In general, the price of a product is somewhere between how much it costs to develop, produce and sell the product, and how much value people get from that product. This isn’t an immutable rule: there are plenty of companies that try to sell something and then discover that people aren’t willing to pay what that product costs – if a company makes a habit of that, they’ll go out of business. And there are situations when people buy a game and then decide that, in retrospect, that wasn’t a good use of their money. Still, that range is a good place to start.

Dive down further and you find out how well something sells is determined as much by how many other options buyers have. If a product is a commodity, something with lots of options that are essentially identical (a gallon of milk or a box of nails), companies can’t compete on value. Instead, they’ll compete on price, driving it down.
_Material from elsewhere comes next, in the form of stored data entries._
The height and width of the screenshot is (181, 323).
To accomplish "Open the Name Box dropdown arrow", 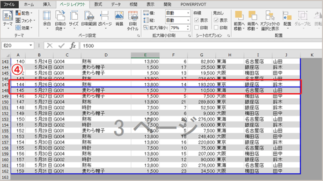I will pyautogui.click(x=31, y=45).
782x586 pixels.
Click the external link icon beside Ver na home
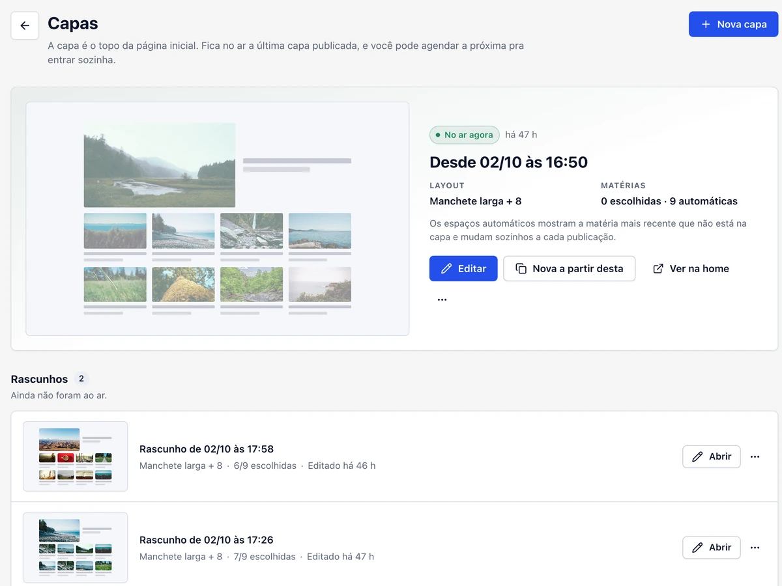pos(658,268)
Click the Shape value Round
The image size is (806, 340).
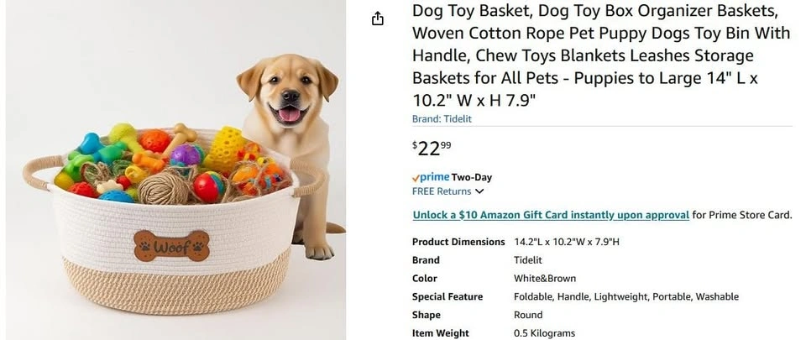coord(528,315)
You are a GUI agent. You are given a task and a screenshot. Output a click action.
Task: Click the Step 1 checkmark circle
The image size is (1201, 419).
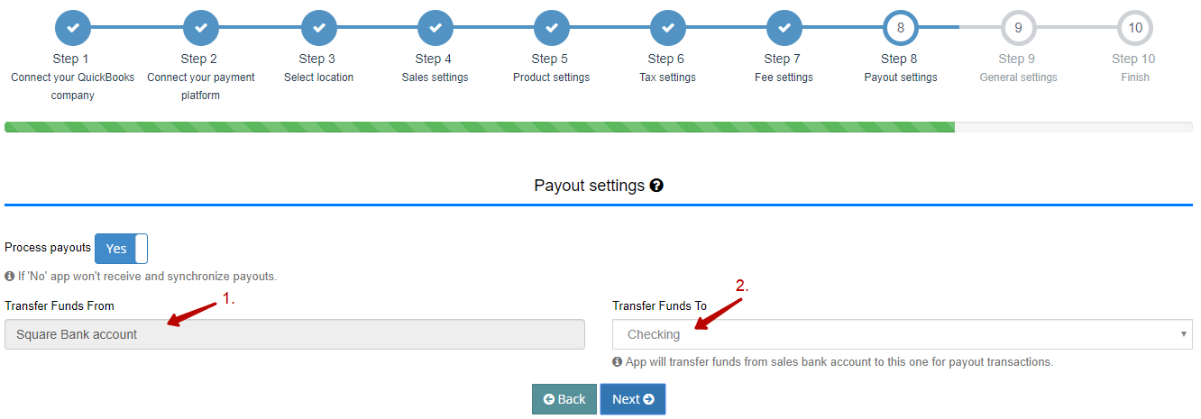click(73, 28)
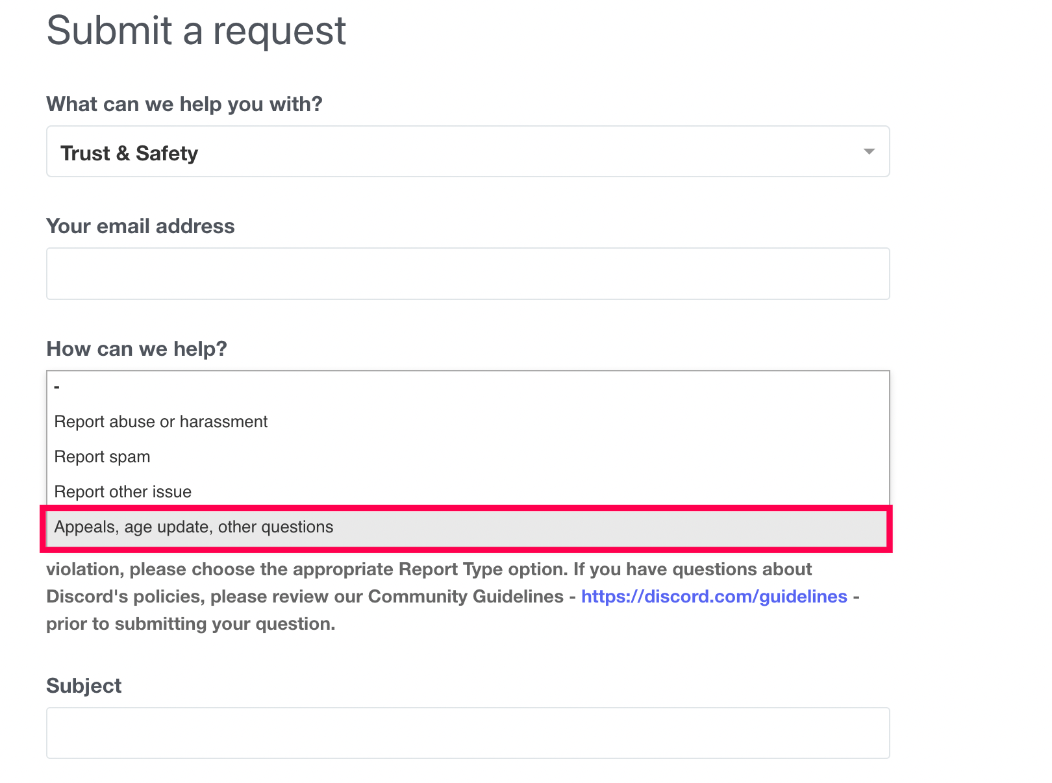Click the "What can we help you with?" label

click(184, 104)
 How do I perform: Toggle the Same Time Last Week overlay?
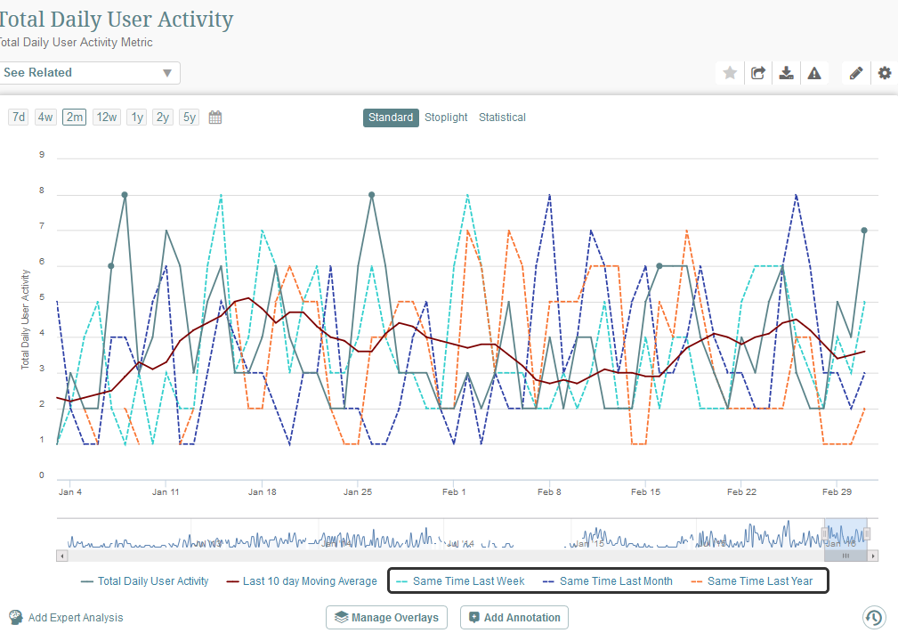469,580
To further complicate the issue, the natural floor isn’t the overall cost to develop and produce the product: it’s just the cost to produce a copy of the product, ignoring the development cost. Once a company has figured out how to produce a given commodity, the development cost is a sunk cost. At that point, if Competitor A is selling for their marginal cost plus $5, competitor B can steal sales by selling for their marginal cost plus $4.
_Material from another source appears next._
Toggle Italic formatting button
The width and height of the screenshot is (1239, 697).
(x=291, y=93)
So, what about games? The rise of digital distribution over the last decade has been a huge change for the industry and, with modern networks like PSN and Xbox Live, the marginal cost of producing another copy of a game that will be distributed digitally is effectively zero. This means that, to the extent that games are commodities, their natural price is $0. This is potentially devastating for game companies, but that hasn’t stopped it from happening.
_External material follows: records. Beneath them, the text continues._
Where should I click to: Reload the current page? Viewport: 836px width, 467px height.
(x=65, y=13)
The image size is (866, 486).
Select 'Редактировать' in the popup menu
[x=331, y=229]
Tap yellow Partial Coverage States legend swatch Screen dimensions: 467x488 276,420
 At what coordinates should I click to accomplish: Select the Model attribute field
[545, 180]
Games, however, aren’t always commodities: some are a lot more popular than others and it’s hard to tell in advance which will be popular enough to justify a price premium that would recoup development costs. This gives large studios an advantage. They can take a portfolio approach to average out the risk. This is why those studios prefer sequels to popular games – to reduce the expected variance. I suspect it’s also why, if we go back a decade, new games all cost about $60 even though they weren’t commodities, because that was one way that stores could amortize the risk of pricing games of unknown value. Then, as the value of those games become known, games that are less valued by buyers have their sales price correspondingly reduced; the used game market isn’t hampered by this uncertainty, so prices float earlier there.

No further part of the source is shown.